Si antes los coches familiares eran los más aburridos de sus respectivas gamas, la cosa hace tiempo que ha cambiado: ahora es habitual que sean objeto de deseo para un público más joven y pudiente que el que compra berlinas de similar tamaño.
Por ello, su aportación va más allá de un maletero más amplio, que bien puede ser para la familia, o también para los que no la tienen: que si la tabla de surf, que si los chuchos... El Renault Laguna Grand Tour llega además con un reglaje de amortiguación que bien puede ser considerado deportivo, y con más equipamiento de serie que la versión de la que deriva.

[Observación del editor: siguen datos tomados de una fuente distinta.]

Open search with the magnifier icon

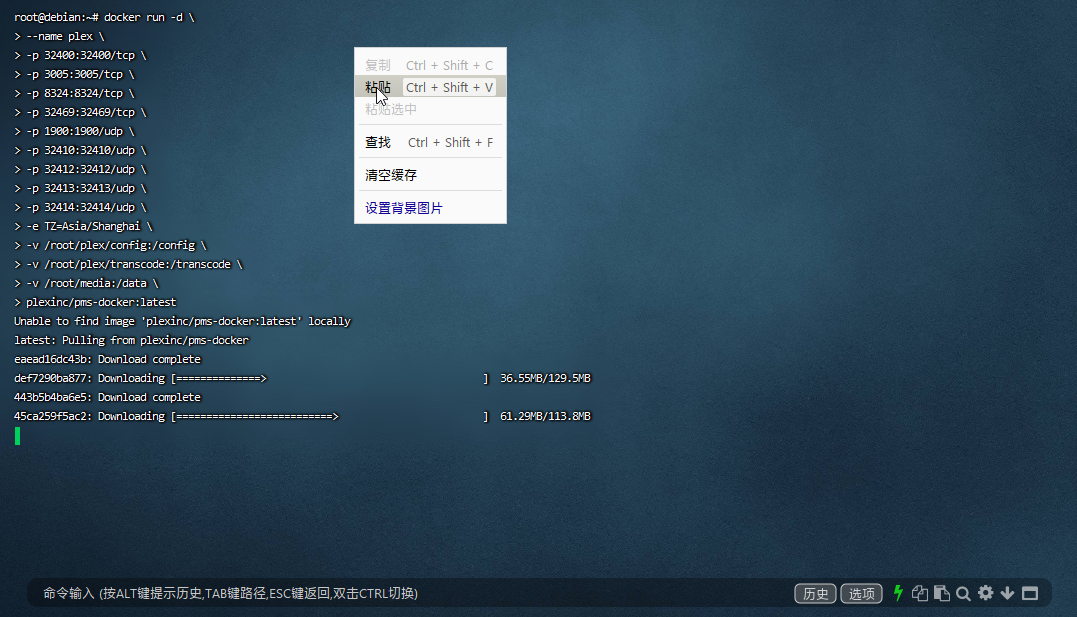coord(963,593)
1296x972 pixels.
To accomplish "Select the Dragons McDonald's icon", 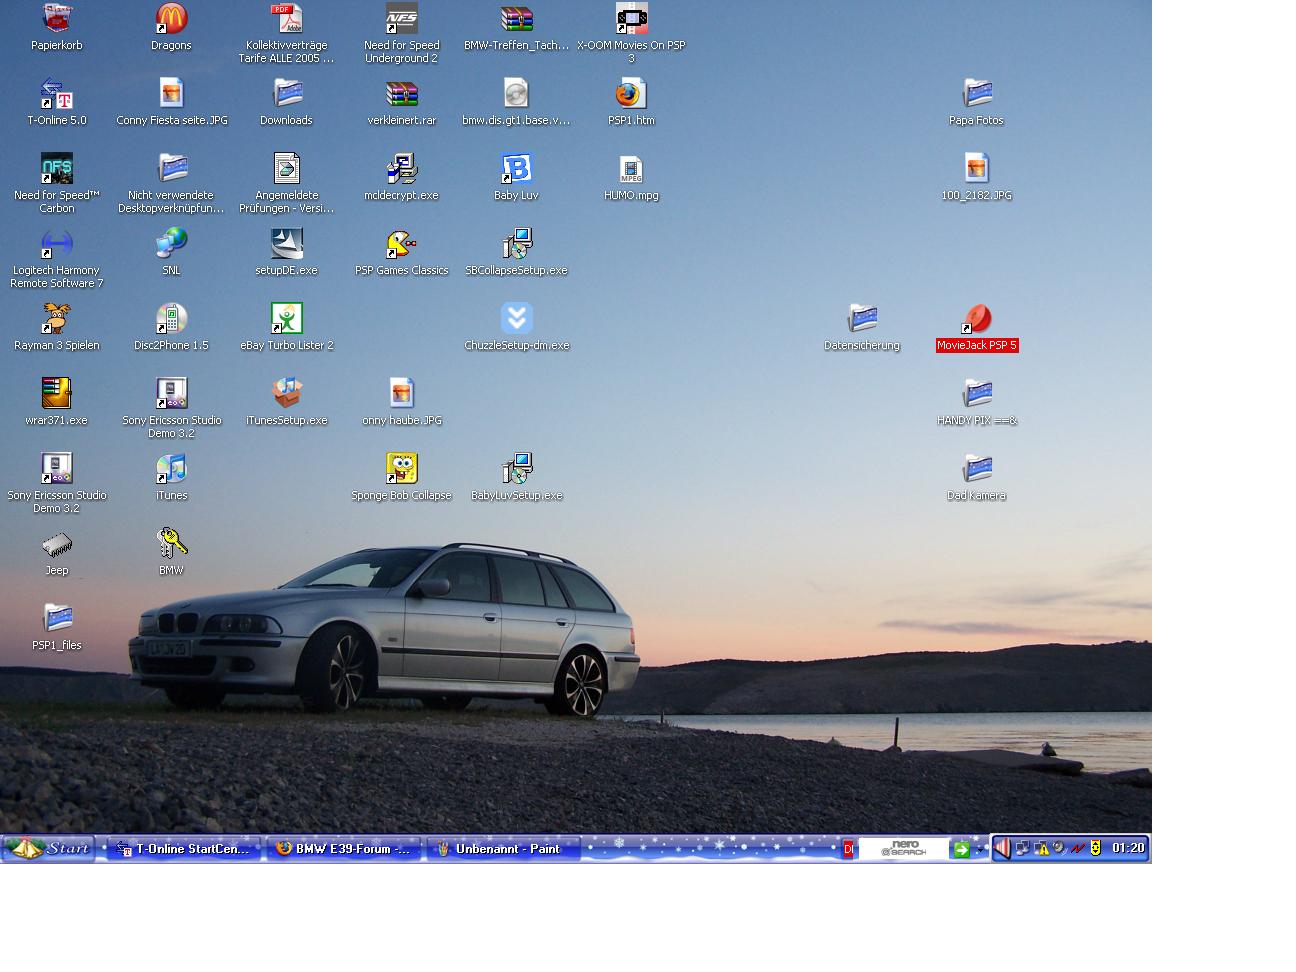I will click(171, 19).
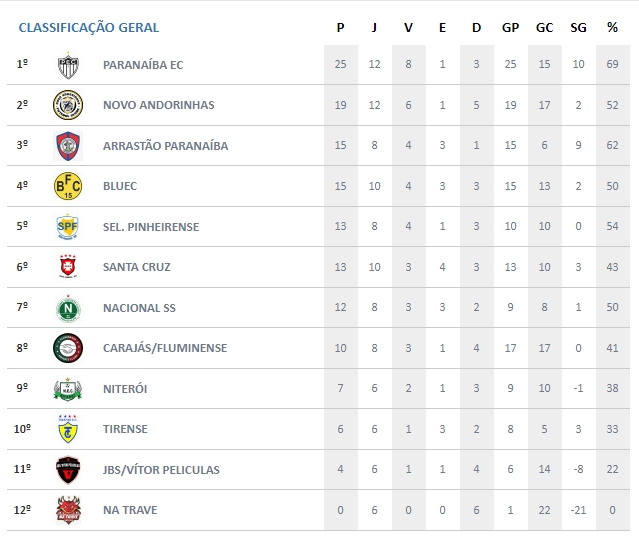Image resolution: width=639 pixels, height=549 pixels.
Task: Select the TIRENSE team name
Action: tap(125, 429)
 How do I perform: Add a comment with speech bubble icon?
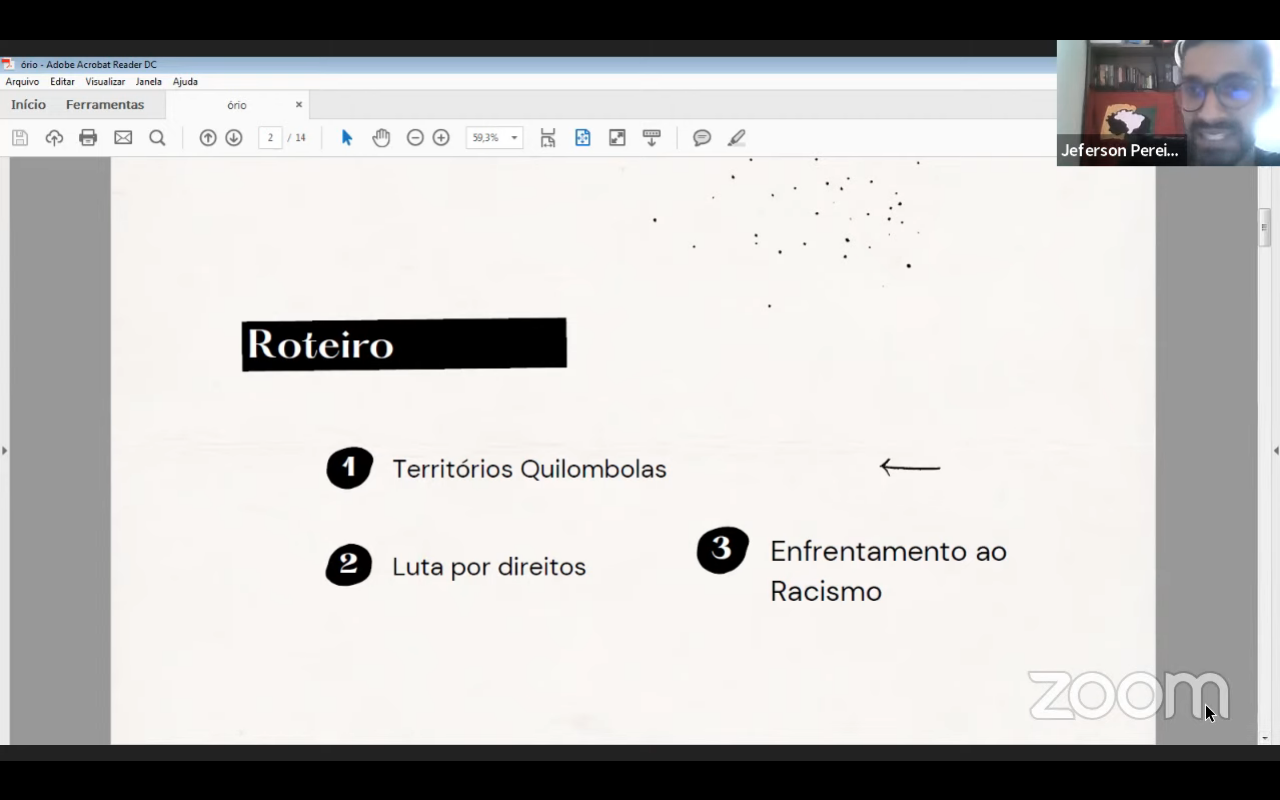click(x=702, y=138)
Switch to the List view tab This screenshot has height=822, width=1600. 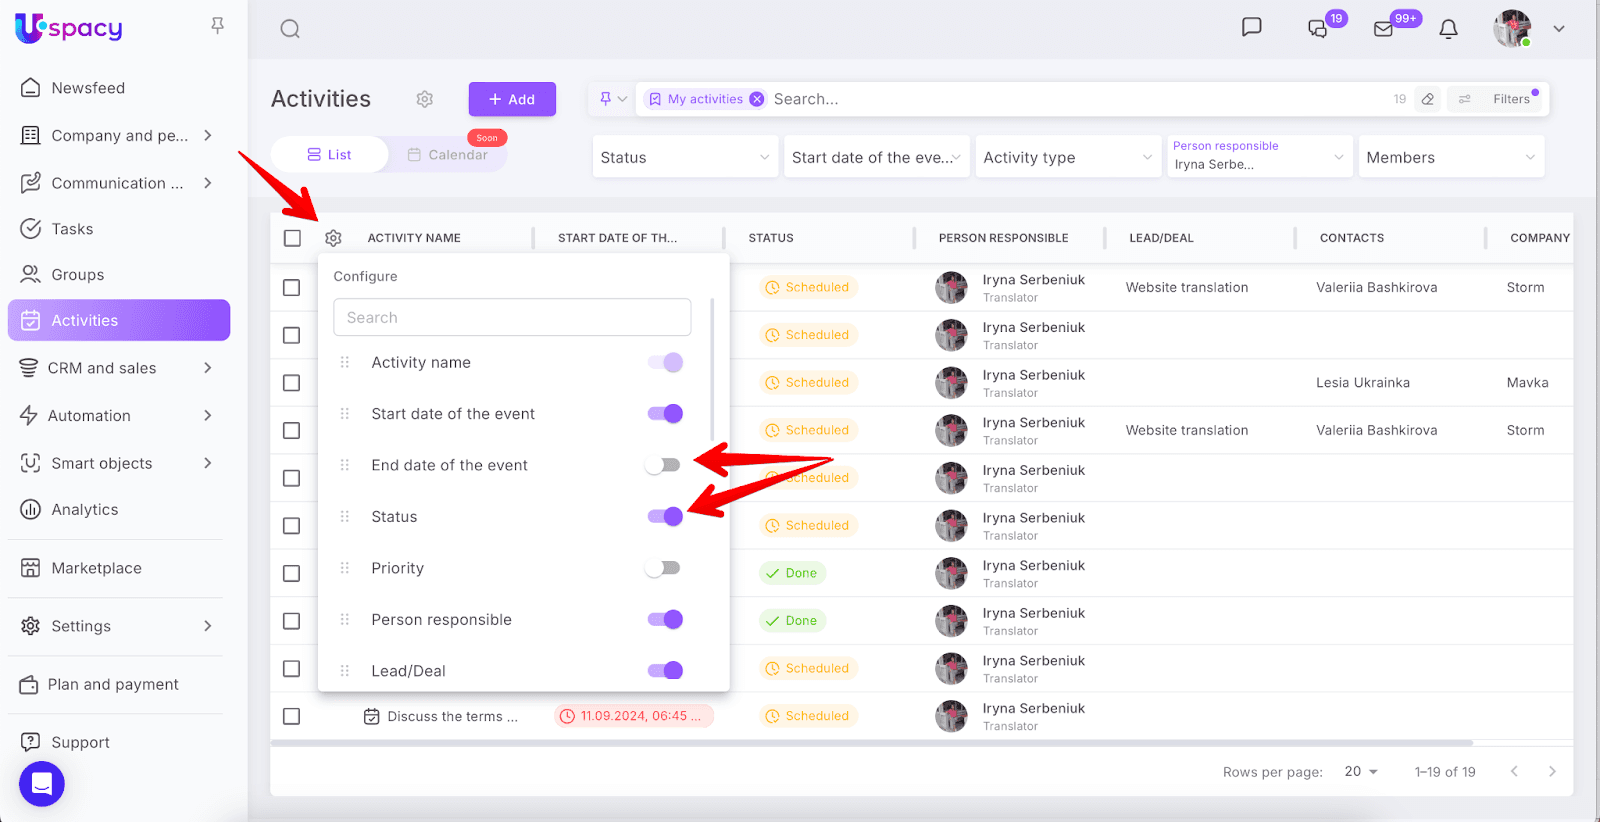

Como a ti y a mí lo que nos gusta es conducir, vamos a empezar por ahí. El chasis del Grand Tour sorprende. Es de los pocos –junto con el Ford Mondeo– que resultan altamente gratificantes entre los de su categoría, y su talante es deportivo. Sí, deportivo, con todas las letras, pues mantiene un rodar suave pero preciso y ágil, con tanta firmeza de suspensión que incluso podríamos decir que los que valoren el confort en primer término podrían encontrar modelos más adecuados (y aburridos). Se mete en las curvas de forma decidida, da confianza al conductor y sus reacciones al límite son muy nobles. Para ello, muelles y amortiguadores son más firmes que en la berlina, y las barras estabilizadoras han crecido de 19,5 a 24 mm.
Más grande
El maletero del Grand Tour tiene una capacidad de carga de 508 litros gracias a su mayor altura y a los 10 centímetros que ha crecido la parte trasera, conservando sin embargo la misma distancia entre ejes. Por ello, el interior no ha cambiado prácticamente en nada.
De nuevo en el maletero, resulta muy cómodo el sistema ideado para abatir los asientos traseros: basta con pulsar suavemente un botón para que esto suceda, sin tener siquiera que tocarlos.
Muchas versiones
En total, la gama Laguna Grand Tour se compone de siete motores diferentes. En gasolina tenemos los 2.0 de 140 CV, 2.0t de 170 y 2.0t GT de 205. Ya en diésel, el pequeño 1.5 dCi de 110 CV es secundado por su hermano mayor 2.0 dCi, del que la firma del rombo extrae 130, 150, 175 y 180 CV, correspondientes estos últimos a la versión dCi GT. Pueden casarse con cinco niveles diferentes de equipamiento, que incluyen en todos los casos faros antiniebla, conexión Bluetooth, regulador y limitador de velocidad, seis airbag, climatizador, radio y control de estabilidad, entre otros elementos.
El abanico de precios va de los 23.000 a los 35.500 euros, incluyendo los posibles descuentos o aumentos en el precio debidos a los cambios en el impuesto de matriculación.